Behavior differences between S3 and Modern Standby
Connected and disconnected Modern Standby states transitions follow a very similar code flow. The biggest difference is maintaining network connection. When a system goes into disconnected Standby state, it enters DRIPS, just like with the connected state. The primary difference is that it stops Wi-Fi traffic if a rotational HDD or NIC that is not capable of offload support is detected.

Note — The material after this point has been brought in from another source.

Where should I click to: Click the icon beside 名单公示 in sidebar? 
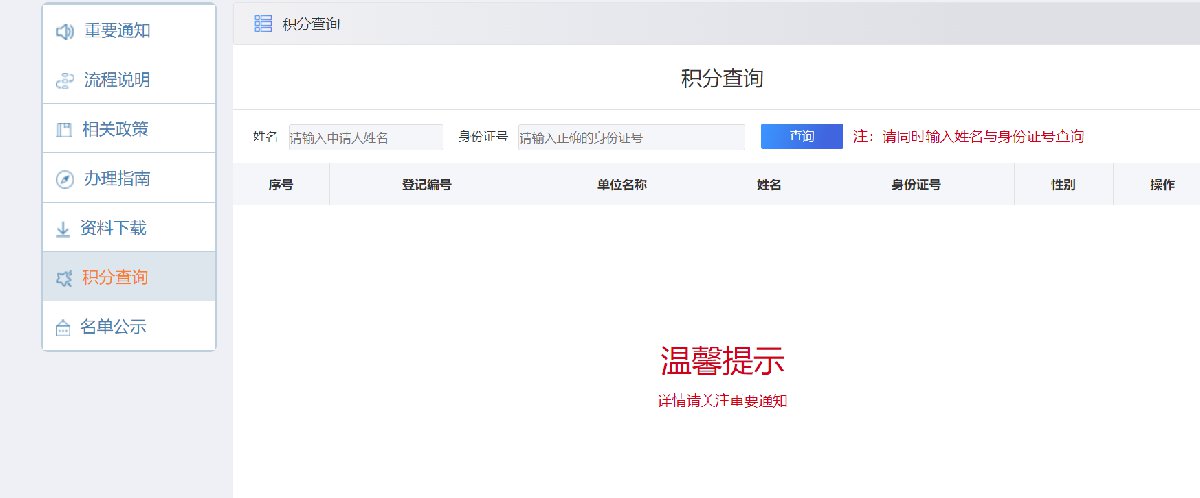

When in the lowest power state, systems may look very similar to systems in the S3 state—processors are powered off, memory is in self-refresh. The difference is in the path of how it enters and exits low power state. For S3 systems, the system is either active or in S3. For Modern Standby, the transition from the active to the low power state is a series of steps to lower power consumption. Components are powered down when they are not in use. So, the transition into and out of a lower power state is much quicker on a Modern Standby system than on an S3 system. This design also helps with the speed of entry and exit from Standby as it doesn’t require firmware interactions.
AC power vs. battery power
Modern Standby systems are capable to go into maintenance mode while on AC power. If a maintenance task occurs while on AC power, networks would connect, allowing for updates and other activities to occur.
Wake patterns while in DRIPS
Windows 8.1 Connected Standby systems wake up at least once every 30 seconds from DRIPS to process work.
Windows 10 is optimized to deliver longer battery life by postponing non-critical work and removing unnecessary wakeups during Modern Standby, particularly when the system is operating on battery power. Device interrupts continue to operate as normal to allow incoming instant messages, notifications, phone calls, etc. Some timers are postponed indefinitely until the system is awake or plugged into AC power to reduce the amount of power consumed by processing non-critical work when the system is “asleep”.
Modern Standby systems have the same wake capabilities as Windows 8.1 Connected Standby systems based on events. Wake capabilities make it easier to support a wider range of wake scenarios such as wake-on-Bluetooth device events.
The use of legacy wake events are possible, however it would require the ability to arm a device for wake when going into a D3 state. For example, a wake on LAN would be expected to work the same way on a Connected Standby, Modern Standby and S3 system.